Em experimentos in vivo com coelhos, o NO exalado através da respiração diminuiu após a administração de etanol, efeito que não foi revertido com a administração de L- arginina (PERSSON e GUSTAFSSON, 1992). Foi observado que a administração aguda de etanol pode inibir a produção de NO induzida pela estimulação de neurônios não adrenérgicos não colinérgicos in vitro (KNYCH, 1994). Além disso, concentrações de etanol de 20 a 60 mmol/L não alteraram a resposta de arteríolas cerebrais, enquanto que concentrações mais

elevadas (80 e 100 mmol/L) demonstraram produzir um prejuízo na dilatação dependente de NO no endotélio, como também, interferir na atividade neuronal (MAYHAN e DIDION, 1995).

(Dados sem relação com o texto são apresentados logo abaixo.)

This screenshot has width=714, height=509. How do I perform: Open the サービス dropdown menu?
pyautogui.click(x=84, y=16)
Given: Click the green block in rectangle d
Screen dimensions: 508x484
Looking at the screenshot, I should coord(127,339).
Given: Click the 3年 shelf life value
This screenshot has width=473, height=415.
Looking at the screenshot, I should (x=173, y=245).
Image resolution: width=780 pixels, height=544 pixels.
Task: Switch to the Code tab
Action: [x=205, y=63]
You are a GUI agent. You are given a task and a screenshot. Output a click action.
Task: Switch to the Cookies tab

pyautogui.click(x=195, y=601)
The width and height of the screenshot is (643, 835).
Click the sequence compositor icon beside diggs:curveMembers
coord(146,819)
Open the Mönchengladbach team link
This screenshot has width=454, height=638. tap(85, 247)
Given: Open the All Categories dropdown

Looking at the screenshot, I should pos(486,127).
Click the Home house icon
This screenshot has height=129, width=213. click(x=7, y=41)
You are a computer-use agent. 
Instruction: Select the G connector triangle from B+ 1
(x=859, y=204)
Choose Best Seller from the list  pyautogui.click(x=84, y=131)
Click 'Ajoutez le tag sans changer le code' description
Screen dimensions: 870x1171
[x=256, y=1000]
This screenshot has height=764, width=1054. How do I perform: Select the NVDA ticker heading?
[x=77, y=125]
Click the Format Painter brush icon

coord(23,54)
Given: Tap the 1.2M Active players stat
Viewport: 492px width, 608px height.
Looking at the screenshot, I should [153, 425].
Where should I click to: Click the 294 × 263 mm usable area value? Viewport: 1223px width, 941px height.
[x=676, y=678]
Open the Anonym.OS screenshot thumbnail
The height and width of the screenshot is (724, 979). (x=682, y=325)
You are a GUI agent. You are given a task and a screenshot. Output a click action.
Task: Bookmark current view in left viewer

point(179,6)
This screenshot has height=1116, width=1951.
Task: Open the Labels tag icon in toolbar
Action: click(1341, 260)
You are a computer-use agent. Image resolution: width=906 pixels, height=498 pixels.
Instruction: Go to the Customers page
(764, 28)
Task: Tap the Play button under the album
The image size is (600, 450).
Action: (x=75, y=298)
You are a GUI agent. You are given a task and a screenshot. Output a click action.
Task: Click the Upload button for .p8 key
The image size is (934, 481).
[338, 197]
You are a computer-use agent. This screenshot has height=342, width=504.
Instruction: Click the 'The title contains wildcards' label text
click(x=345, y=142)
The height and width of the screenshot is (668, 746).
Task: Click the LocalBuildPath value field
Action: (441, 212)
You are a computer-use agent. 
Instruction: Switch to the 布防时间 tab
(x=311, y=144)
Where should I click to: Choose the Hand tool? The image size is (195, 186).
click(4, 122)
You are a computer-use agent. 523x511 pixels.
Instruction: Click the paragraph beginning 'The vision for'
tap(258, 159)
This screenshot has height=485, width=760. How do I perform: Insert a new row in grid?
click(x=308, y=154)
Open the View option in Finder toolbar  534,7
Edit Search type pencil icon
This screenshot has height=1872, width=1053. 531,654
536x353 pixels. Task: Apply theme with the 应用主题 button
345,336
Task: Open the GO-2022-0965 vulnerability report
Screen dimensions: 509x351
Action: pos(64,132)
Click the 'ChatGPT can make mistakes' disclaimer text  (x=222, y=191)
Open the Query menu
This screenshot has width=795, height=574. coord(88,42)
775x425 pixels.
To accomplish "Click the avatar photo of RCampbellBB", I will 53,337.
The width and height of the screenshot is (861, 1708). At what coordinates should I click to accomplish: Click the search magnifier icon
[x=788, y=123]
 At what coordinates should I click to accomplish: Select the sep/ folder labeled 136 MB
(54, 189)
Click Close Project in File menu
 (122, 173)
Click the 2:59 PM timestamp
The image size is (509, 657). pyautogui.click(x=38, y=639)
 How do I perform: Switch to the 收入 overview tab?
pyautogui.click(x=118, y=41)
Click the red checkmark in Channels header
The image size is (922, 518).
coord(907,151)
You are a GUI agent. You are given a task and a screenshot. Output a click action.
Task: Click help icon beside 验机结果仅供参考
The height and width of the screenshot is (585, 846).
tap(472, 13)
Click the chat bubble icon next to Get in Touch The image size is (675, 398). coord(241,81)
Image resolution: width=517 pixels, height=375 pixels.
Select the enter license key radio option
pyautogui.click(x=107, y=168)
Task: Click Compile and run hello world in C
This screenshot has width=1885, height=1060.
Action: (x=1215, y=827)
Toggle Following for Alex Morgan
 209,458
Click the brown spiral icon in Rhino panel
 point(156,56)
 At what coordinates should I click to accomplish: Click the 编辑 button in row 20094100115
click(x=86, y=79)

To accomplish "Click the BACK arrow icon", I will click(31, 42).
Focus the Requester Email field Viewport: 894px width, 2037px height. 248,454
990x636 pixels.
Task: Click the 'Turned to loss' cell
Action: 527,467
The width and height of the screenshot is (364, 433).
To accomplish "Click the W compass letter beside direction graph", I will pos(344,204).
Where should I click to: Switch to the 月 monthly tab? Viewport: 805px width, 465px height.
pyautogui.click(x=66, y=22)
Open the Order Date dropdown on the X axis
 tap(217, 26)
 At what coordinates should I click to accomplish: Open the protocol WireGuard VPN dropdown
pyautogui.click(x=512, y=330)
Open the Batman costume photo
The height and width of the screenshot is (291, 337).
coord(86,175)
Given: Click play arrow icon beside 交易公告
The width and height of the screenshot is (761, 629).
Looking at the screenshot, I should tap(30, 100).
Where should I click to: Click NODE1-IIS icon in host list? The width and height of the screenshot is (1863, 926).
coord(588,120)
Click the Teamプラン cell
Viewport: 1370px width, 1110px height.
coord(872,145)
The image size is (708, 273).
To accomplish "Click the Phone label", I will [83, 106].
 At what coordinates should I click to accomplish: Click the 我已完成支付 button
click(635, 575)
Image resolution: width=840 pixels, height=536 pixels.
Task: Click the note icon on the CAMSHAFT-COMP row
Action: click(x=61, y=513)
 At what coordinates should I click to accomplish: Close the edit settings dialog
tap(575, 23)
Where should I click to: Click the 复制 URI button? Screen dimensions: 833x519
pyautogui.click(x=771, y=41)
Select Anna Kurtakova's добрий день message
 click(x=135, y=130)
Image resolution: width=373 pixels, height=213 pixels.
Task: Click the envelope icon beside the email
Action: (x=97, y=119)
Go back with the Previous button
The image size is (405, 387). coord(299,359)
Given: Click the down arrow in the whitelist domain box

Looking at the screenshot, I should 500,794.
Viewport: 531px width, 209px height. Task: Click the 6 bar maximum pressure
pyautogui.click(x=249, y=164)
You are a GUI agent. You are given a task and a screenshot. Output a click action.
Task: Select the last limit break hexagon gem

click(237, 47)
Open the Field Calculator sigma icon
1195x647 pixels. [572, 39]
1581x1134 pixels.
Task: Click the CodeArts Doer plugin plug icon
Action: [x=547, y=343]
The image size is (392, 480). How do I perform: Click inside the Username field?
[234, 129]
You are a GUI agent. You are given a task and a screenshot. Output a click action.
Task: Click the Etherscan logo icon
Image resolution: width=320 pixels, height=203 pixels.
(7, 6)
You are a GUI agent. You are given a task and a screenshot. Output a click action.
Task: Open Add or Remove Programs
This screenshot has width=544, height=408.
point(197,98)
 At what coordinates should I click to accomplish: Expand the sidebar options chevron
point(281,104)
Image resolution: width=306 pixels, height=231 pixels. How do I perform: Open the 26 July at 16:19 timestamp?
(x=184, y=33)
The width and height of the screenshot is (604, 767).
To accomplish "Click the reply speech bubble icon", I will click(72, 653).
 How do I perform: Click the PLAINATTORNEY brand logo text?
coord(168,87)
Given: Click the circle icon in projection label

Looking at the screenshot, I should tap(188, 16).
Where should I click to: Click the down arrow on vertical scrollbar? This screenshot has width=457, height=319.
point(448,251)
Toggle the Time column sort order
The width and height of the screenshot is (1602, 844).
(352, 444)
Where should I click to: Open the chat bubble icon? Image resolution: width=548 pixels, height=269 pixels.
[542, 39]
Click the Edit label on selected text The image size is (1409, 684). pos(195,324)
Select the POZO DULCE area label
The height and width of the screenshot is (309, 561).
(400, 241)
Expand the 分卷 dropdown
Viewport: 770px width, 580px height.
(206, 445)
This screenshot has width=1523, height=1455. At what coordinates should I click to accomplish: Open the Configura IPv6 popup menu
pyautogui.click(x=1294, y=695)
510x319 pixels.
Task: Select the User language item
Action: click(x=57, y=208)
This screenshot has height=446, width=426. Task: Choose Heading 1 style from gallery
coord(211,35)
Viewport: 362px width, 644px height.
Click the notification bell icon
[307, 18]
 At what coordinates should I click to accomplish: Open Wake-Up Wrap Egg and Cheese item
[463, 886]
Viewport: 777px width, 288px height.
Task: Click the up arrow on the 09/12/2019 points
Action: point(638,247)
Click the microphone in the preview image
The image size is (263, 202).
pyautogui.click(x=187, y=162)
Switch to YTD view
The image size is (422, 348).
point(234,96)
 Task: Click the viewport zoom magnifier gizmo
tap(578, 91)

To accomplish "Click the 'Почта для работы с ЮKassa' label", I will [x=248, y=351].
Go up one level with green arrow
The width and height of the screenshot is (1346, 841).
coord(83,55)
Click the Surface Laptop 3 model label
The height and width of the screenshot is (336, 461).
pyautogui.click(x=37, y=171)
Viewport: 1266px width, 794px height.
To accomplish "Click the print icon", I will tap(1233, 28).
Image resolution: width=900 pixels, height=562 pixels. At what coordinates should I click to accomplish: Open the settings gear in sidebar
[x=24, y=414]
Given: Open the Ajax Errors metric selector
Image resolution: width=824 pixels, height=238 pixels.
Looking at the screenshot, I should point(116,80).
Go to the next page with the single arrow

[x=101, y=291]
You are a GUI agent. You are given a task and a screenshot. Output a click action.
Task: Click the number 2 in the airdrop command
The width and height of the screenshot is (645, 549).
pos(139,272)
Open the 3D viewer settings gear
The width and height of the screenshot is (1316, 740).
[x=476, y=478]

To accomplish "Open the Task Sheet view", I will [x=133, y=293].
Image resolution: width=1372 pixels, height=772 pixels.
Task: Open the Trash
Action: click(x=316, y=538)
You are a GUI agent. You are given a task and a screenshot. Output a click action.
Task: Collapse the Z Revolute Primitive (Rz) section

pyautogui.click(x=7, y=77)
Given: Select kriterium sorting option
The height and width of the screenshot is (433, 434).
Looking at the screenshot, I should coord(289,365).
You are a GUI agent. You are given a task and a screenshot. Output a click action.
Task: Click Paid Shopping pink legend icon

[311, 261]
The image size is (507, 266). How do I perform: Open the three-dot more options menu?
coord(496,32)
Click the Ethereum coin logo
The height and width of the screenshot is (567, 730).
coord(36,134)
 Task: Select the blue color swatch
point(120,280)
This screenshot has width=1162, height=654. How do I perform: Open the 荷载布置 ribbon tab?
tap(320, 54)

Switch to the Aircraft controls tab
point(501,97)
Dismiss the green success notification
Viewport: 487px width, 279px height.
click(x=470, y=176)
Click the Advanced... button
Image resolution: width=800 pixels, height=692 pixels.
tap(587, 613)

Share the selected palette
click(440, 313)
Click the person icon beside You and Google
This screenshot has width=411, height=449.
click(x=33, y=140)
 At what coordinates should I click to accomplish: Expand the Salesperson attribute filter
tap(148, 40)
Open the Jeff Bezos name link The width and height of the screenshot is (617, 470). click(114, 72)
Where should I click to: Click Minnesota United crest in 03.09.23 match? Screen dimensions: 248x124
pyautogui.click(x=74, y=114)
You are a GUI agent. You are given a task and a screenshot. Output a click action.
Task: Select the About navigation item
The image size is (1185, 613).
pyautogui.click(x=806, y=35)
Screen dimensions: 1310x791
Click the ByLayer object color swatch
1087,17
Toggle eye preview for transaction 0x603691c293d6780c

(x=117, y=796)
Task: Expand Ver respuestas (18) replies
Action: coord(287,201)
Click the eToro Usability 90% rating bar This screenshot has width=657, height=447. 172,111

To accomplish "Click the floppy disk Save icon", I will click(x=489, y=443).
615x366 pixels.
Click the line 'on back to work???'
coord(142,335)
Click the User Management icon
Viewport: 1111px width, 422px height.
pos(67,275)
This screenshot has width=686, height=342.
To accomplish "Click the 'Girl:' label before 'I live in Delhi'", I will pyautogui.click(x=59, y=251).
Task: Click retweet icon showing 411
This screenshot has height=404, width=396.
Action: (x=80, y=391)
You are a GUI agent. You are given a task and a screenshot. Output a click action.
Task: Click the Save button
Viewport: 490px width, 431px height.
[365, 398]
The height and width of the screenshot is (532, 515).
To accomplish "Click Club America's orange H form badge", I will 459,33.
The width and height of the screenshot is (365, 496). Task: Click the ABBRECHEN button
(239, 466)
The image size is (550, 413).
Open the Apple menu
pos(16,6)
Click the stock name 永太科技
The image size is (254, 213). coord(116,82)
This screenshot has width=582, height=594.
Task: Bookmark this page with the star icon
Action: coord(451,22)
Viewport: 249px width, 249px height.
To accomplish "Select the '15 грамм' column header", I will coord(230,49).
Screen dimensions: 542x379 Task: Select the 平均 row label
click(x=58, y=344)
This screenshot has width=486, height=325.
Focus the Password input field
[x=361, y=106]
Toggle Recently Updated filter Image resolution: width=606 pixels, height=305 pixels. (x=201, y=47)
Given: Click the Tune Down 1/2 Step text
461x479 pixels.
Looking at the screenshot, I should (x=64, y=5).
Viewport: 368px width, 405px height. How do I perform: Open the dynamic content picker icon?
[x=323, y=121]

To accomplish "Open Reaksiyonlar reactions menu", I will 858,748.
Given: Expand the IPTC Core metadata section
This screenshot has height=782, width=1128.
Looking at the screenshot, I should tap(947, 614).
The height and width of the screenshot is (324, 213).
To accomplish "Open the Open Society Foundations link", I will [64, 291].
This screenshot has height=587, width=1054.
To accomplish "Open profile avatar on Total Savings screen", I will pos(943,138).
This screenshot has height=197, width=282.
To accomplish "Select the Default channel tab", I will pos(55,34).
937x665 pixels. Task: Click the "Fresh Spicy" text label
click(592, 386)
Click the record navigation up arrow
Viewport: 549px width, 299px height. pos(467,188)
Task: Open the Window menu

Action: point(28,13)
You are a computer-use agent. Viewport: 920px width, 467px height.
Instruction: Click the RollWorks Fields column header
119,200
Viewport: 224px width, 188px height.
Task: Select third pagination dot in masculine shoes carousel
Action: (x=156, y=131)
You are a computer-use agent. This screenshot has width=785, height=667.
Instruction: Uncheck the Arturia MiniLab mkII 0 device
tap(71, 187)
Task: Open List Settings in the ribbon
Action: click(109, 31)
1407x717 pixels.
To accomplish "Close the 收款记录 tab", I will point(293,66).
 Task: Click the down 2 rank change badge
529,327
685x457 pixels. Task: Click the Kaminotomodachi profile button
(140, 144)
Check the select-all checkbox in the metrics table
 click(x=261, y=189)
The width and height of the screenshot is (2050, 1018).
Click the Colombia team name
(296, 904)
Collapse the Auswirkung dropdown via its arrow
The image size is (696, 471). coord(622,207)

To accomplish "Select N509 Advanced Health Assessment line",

Foi constatado que a inibição de NOS e a conseqüente diminuição na produção de NO aumentam a narcose induzida pelo etanol e que o aumento na concentração de NO inibe o efeito depressor do etanol (ADAMS et al., 1994). O inibidor preferencial da nNOS, 7- nitroindazol, aumentou o efeito ansiolítico do etanol no teste do labirinto em cruz elevado em ratos (FERREIRA et al., 1999), e a utilização de outro inibidor de nNOS não seletivo reduziu a preferência do etanol no tratamento crônico (CALAPAI et al., 1996; LALLEMAND e DE WITTE, 1997). Assim, após examinar estes e outros dados da literatura, poderia ser aventado que, com a inibição das vias do NO, haveria uma acentuação dos efeitos do etanol, e ao contrário, um aumento do NO poderia diminuir as sensações decorrentes da droga.